Have you ever been invited to an event or a party by a friend or colleague, and for some reason, you were reluctant to attend? You were told it might be a good opportunity, and you believed it could be; yet you were hesitant and unsure. Should you, or shouldn’t you? It was your decision to make.
This is how my journey began when seeking support for our late son, Eric. Our Paediatrician had recommend that we contact our infant development agency and while I knew it was a good idea, and probably necessary, I still wasn’t sure what to do.
In due course, I made the call and our relationship began. At first, we exchanged pleasantries and basic information, eventually expanding to more intimate conversation, deepening our connection and trust.
It didn’t take long for me to ask questions about the manner in which supports and services were structured and delivered. Living through the experience, some things didn’t seem practical or make sense.

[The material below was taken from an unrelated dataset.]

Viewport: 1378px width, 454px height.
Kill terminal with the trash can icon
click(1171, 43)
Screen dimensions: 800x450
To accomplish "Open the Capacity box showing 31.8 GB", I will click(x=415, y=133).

You see, systems people have historically created systems of support, without asking or taking into consideration, the ideas of the support recipient.
How can we bring the perspectives together, to find common ground, balance and ultimately, continuous improvement?
As I began my work in family leadership, one of my earliest mentors had advised, “Ask families what they want. If you provide what they want, they will get involved and participate because it will be meaningful for them.” This was my first lesson into design thinking and creating service and support based on the voice of families, the users of service; at the same time, taking into consideration, professional expertise.
The key is to strengthen what is working on both ends, to uncover common ground and find a balance that provides positive outcomes based on both parent and professional experience. This equalizes and balances the power among all involved, fostering shared leadership, collective decision-making, and united responsibility, and strengthening empathy by helping others feel into the situation of others.
That’s why I like to offer my “In a Family’s Shoes” workshop as a starting point. By providing an opportunity of what it is like to go through life-altering change, the participants feel the experience, first-hand, eliciting empathy and a greater appreciation of the situation.
What I have also noticed is that the role-play evolves differently every time, representing the diversity and individuality of people and families. Follow-up debriefs and discussion and insight provokes rich insight and learning.
My most recent offering was at a leadership conference for early learning professionals. Leaders of any sort are a critical audience, for leadership is all about inspiring others, which in my opinion, begins with empathy. And I believe it’s empathy for the users of service, as well as for the professionals, the service providers.
I am pleased to be working with organizations toward transformational change, co-designed by families and professionals. By understanding the experience of both the user of service as well as the provider of service, we learn from the knowledge and experience that lie along both of their paths. Recognizing that family is the constant in one’s life, while the service systems and personnel within those systems fluctuate, engaging the voice of families, continually learning and reorganizing based on to what people say is important, will guide the ongoing effort to improve.
Finding ways to include the expertise of families and co-develop solutions – aligning the paths, is a model for equal voice and innovation.
“You asked and we listened, and based on that, this is what we have created.”